Regia di Alejandro Andrade vedi scheda film
Il percorso di questo bambino costretto a maturare prima e di più degli adulti che gli gravitano attorno, è portato avanti senza infamia ma purtroppo anche senza alcun guizzo degno - se non della lode - almeno di una particolare nota di merito che gli permetta di distinguersi da altri mille racconti di formazione.
Andy sogna in ralenti, poi si sveglia di soprassalto: sogni popolati da formiche aggressive che si insinuano ovunque impedendogli il controllo. A circa 12 anni, è timido e chiuso, e vive in simbiosi con la madre a Città del Messico. Una mattina, la tavola calda dove stanno mangiando viene attaccata da dei rapinatori, e un colpo di pistola partito ad uno di questi centra la madre, riducendola in condizioni disperate: mentre lei lotta tra la vita e la morte, con la seconda destinata a prevalere, lui viene provvisoriamente parcheggiato a casa della distaccata nonna paterna a Cuernavaca, in attesa di trasferirsi in Canada dalla zia, o nella speranza - tutta sua - che sia lo scapestrato padre a tornare a farsi vivo e portarlo via con sé.
Per il suo esordio sulla lunga distanza, il regista Alejandro Andrade Pease afferma di aver prima scelto il contesto e di averci poi cucito sopra una storia: il caldo tropicale di Cuernavaca, le formiche e la guaiava (un frutto tropicale tipico della zona), la villa così simile a quella che fu di sua nonna ai tempi in cui era bambino, hanno avuto un ruolo ben più decisivo che non la voglia di narrare le sventure del giovane Andy: forse un retaggio della propria ventennale attività di documentarista televisivo, probabilmente per un viscerale amore per quei luoghi; ma sta di fatto che la forza del racconto e la sua stessa urgenza sono esattamente ciò che in Cuernavaca fatica ad emergere.
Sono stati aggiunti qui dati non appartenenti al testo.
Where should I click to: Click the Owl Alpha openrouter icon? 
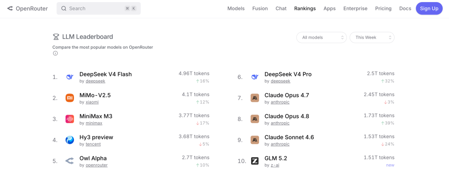(69, 161)
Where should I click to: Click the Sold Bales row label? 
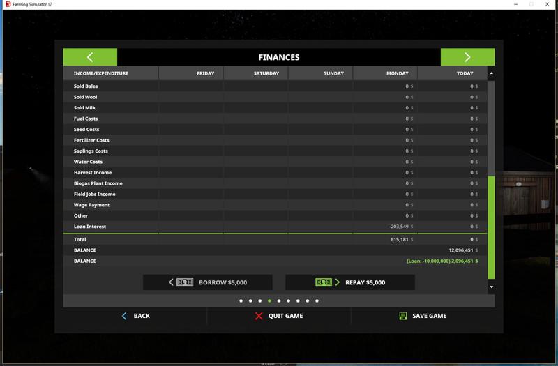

I personaggi sono ben definiti ed hanno ruoli perfettamente funzionali allo scopo: (accanto allo sfortunato protagonista) c'è la nonna che va avanti a antidepressivi e che ancora piange e si ubriaca nel ricordo del marito suicida, c'è il padre ludopatico ed irresponsabile incapace ad assumersi la benché minima responsabilità, e c'è anche il nuovo amico, un carismatico perdigiorno di qualche anno più grande che è la quintessenza della cattiva compagnia: ma tutto appare talmente in ordine da esserlo troppo, anche in fatto di prevedibilità. E a completare un quadro nel quale buone capacità di regia finiscono annacquate in una sostanziale mancanza di ambizione, c'è il ricorso ad un onirismo elementare che, se per un po' affascina per semplicità, alla lunga stanca per ripetitività.
In conclusione, il percorso di questo bambino costretto a maturare prima e di più degli adulti che gli gravitano attorno, è portato avanti senza infamia ma purtroppo anche senza alcun guizzo degno - se non della lode - almeno di una particolare nota di merito che gli permetta di distinguersi da altri mille racconti di formazione.